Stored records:
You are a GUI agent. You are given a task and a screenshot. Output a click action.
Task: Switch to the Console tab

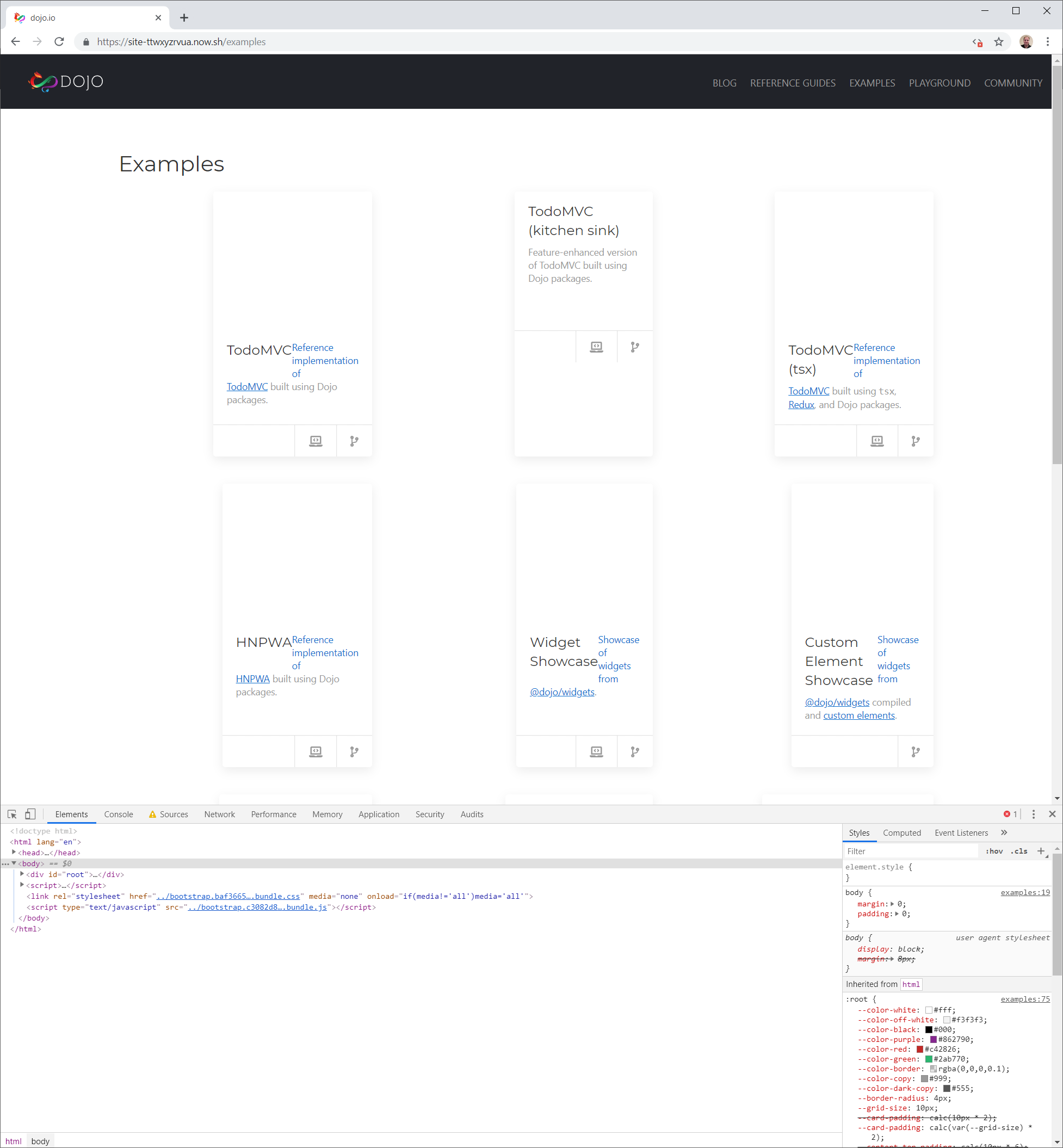118,814
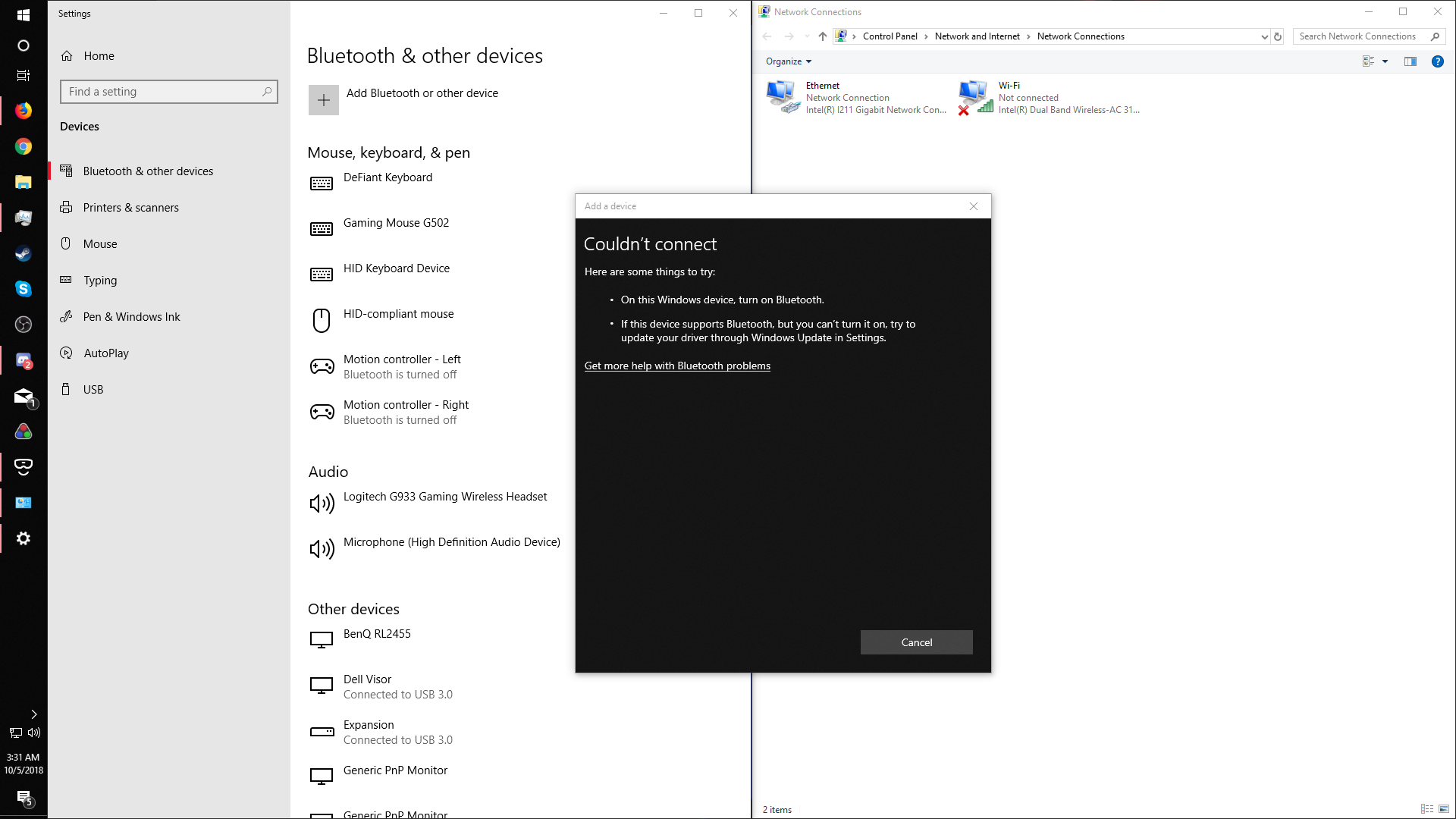Open the Ethernet network connection icon
The height and width of the screenshot is (819, 1456).
pyautogui.click(x=783, y=97)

■ **Assigned task**:
All of the entries above should be copied exactly, except for the pictures.

■ **Task result**:
You are a GUI agent. You are given a task and a screenshot. Output a click action.
Task: Switch to the Console tab

118,814
Open the Ethernet network connection icon
The height and width of the screenshot is (819, 1456).
pyautogui.click(x=783, y=97)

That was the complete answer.